Government myth number 5: “our plans are an evolution” rather than a revolution

Not true. The Bill attempts a massive structural reorganisation that will abolish two whole layers of the NHS. Nicholas Timmins of the Financial Times describes it as “the biggest structural upheaval in the 60-year history of the NHS”.[ Financial Times, “How power and accountability will transfer”, 13 July 2010]. Even NHS chief executive David Nicholson described the reorganisation as something “you can actually see from space”.[House of Commons Health Committee, Third Report of Session 2010-11: Commissioning, January 2011] And all of this is to take place at a time when the NHS is required to make unprecedented “efficiency savings” of £20bn by 2015. Suggestions that setting up “pathfinder” schemes for the new commissioning consortia are evidence of the government’s desire to pilot reform are similarly wide of the mark: these are early implementers designed in the words of the Department of Health “to empower pioneering groups of GP practices that want to press ahead”, with no data collected on how they perform and no suggestion that if they fail plans will change.[Department of Health, Letter from Dame Barbara Hakin to SHA Chief Executives, 26 October 2010 ]
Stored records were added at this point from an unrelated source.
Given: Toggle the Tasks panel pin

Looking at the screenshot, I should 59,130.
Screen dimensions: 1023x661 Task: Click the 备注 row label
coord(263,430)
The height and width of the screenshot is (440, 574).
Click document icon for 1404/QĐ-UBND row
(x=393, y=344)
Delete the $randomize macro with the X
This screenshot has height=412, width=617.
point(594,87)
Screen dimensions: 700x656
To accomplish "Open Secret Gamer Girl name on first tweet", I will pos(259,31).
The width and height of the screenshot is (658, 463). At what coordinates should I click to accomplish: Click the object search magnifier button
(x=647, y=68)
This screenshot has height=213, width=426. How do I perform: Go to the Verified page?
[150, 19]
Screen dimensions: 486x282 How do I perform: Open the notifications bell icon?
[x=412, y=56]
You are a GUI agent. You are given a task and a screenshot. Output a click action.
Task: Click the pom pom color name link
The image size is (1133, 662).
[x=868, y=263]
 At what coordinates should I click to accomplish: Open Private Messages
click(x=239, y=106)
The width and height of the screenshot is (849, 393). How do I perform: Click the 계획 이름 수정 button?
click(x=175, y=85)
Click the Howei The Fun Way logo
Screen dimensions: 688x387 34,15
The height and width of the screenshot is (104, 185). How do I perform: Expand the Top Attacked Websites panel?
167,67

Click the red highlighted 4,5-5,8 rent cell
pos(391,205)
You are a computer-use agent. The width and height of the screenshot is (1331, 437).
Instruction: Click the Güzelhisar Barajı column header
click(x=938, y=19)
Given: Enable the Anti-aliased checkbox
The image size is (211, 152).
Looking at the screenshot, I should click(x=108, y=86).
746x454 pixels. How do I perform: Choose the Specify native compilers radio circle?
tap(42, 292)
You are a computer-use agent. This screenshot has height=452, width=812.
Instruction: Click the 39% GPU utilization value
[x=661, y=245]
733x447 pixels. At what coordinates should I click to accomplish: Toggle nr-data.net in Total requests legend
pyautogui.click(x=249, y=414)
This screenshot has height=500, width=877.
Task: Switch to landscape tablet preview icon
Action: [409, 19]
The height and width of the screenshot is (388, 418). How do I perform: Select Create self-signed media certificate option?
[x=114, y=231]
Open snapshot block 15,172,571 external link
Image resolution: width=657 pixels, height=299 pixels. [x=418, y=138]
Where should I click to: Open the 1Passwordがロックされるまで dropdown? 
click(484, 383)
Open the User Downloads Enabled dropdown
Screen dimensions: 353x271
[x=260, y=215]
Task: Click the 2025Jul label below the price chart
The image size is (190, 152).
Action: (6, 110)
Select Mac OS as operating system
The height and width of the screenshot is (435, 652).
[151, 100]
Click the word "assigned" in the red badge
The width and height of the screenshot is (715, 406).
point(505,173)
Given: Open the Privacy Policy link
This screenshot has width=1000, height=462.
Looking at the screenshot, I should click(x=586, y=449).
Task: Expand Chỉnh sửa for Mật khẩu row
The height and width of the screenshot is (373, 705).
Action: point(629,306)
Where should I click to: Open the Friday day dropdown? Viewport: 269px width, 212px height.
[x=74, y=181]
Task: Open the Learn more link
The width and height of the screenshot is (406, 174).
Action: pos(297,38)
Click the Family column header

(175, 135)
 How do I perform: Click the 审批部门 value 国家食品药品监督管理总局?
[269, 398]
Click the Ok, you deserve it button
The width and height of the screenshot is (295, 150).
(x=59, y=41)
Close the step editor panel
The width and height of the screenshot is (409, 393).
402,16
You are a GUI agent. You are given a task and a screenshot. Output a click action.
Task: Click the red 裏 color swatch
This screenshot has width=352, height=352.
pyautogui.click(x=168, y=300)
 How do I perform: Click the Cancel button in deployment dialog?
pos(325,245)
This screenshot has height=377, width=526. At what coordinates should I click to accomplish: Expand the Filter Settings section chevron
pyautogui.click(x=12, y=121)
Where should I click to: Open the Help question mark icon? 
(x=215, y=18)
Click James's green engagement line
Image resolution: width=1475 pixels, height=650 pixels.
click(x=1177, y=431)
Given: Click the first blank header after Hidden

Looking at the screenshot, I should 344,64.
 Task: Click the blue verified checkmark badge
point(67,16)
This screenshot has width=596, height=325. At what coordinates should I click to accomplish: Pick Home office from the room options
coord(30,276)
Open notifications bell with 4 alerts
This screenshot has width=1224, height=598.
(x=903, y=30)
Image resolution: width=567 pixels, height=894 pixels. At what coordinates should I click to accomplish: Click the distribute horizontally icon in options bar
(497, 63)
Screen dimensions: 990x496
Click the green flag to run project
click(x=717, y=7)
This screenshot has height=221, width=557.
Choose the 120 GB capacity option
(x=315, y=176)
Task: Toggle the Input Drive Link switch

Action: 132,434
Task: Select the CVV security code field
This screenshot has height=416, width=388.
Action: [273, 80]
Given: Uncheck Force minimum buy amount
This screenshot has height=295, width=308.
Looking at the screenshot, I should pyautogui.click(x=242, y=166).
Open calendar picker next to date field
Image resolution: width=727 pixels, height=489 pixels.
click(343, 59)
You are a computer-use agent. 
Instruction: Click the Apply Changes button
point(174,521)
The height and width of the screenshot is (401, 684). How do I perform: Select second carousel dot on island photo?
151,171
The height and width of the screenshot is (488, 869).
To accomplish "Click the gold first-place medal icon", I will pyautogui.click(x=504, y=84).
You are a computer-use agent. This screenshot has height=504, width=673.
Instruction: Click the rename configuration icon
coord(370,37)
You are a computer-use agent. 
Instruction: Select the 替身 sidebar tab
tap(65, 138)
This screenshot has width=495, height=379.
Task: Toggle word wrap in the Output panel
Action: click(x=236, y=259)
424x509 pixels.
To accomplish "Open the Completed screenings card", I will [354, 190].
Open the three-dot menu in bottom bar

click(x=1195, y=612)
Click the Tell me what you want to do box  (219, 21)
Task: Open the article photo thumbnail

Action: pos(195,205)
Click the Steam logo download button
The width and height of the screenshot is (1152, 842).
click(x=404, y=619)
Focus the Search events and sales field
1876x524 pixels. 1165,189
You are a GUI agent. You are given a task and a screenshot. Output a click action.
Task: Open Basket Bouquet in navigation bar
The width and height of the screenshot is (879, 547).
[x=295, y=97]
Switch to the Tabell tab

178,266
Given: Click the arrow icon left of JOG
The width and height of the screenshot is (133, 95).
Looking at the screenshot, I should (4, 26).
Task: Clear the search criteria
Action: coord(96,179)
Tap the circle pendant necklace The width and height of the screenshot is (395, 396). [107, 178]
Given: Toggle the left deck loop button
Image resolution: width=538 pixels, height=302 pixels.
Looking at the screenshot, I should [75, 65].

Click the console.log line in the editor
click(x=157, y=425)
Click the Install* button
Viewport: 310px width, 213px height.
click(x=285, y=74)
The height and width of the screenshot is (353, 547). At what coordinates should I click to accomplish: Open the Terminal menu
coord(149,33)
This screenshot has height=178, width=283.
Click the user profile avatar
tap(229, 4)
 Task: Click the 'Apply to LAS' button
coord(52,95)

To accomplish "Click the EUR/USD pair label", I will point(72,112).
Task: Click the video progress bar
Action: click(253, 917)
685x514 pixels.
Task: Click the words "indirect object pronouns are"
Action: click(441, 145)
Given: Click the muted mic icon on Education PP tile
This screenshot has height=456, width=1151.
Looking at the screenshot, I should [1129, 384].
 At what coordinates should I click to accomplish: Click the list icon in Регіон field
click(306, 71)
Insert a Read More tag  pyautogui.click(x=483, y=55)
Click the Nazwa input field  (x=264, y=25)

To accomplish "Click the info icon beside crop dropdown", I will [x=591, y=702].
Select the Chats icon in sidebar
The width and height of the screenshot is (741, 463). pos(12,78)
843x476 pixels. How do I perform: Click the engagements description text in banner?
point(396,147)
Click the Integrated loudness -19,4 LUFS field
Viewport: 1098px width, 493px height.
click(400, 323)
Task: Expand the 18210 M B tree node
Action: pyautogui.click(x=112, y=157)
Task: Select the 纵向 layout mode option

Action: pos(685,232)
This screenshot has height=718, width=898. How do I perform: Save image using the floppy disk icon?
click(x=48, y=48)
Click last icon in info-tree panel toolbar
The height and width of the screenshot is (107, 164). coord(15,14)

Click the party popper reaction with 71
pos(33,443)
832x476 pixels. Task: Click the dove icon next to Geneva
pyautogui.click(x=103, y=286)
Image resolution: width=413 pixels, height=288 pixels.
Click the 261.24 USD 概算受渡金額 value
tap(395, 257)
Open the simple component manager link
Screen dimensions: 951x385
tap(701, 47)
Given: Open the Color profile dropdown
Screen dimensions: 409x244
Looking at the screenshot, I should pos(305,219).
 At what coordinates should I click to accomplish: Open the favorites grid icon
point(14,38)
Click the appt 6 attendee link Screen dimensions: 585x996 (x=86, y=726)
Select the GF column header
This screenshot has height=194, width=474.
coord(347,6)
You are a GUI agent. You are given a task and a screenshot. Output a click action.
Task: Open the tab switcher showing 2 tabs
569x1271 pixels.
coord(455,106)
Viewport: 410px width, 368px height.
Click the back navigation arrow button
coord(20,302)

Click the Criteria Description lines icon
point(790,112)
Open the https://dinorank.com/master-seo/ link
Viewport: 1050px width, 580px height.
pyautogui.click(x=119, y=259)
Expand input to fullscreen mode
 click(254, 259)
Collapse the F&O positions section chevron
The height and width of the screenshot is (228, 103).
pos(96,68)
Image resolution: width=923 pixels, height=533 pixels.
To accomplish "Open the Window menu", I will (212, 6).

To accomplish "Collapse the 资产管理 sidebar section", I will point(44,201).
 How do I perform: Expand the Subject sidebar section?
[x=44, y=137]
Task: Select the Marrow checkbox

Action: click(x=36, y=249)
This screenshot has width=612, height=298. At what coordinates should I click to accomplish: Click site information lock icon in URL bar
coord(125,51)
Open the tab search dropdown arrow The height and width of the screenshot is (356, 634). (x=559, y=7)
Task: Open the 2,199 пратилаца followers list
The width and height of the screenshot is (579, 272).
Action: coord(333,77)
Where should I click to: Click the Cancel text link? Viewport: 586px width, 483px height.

Government myth number 6: the plans build on what has gone before

Not true. The government’s plans represent a clean break from the current NHS system in which the delivery of services have proper local and regional oversight as part of an integrated system based on collaboration not wholesale competition. At present, a failing hospital can be brought back into the NHS to ensure that services are not lost to patients – this will no longer always be the case with only services “designated” as essential preserved and hospitals potentially sold off to private companies. Foundation trusts currently have to limit the amount they can make from private patients as a means of ensuring NHS patients do not get pushed to the back of the queue – this will no longer be the case. The Bill permits providers to compete for patients on price: commentators from across the political spectrum have condemned this move as something that will “potentially endanger patients’ lives” ]and NHS chief executive David Nicholson agreed that these plans were potentially “extremely dangerous”.[House of Commons, Public Accounts Committee, oral evidence, 18 January 2011 ]

Government myth number 7: “we will not rig the market in favour of the private sector”

Not true. The Bill permits Monitor, as the new promoter of competition, to allow private providers to be paid more as a way of generating extra incentives to bring new operators into a market. The Bill’s impact assessment complains of a 14% market “distortion” against the private sector and Monitor will be able to use price setting as means of closing this gap.

Government myth number 8: the public support our plans – it’s only the unions complaining

Wrong. Criticism of the government’s plans has been unprecedented in its breadth, scale and persistence. There is major concern from independent think tanks such as the King’s Fund, the Nuffield Trust and Civitas; charities have expressed severe anxiety about the loss of clinical networks and the ability of the new system to look after mental health patients; and there have been damning attacks from the Royal College of General Practitioners, who represent the very GPs that are supposed to be driving the changes. In an editorial entitled “the end of our National Health Service”, medical journal The Lancet describes the changes as “the catastrophic break up of the NHS”. A YouGov poll for UNISON found that less than a third of the public supported moves to create a larger role for the private sector or to introduce price competition.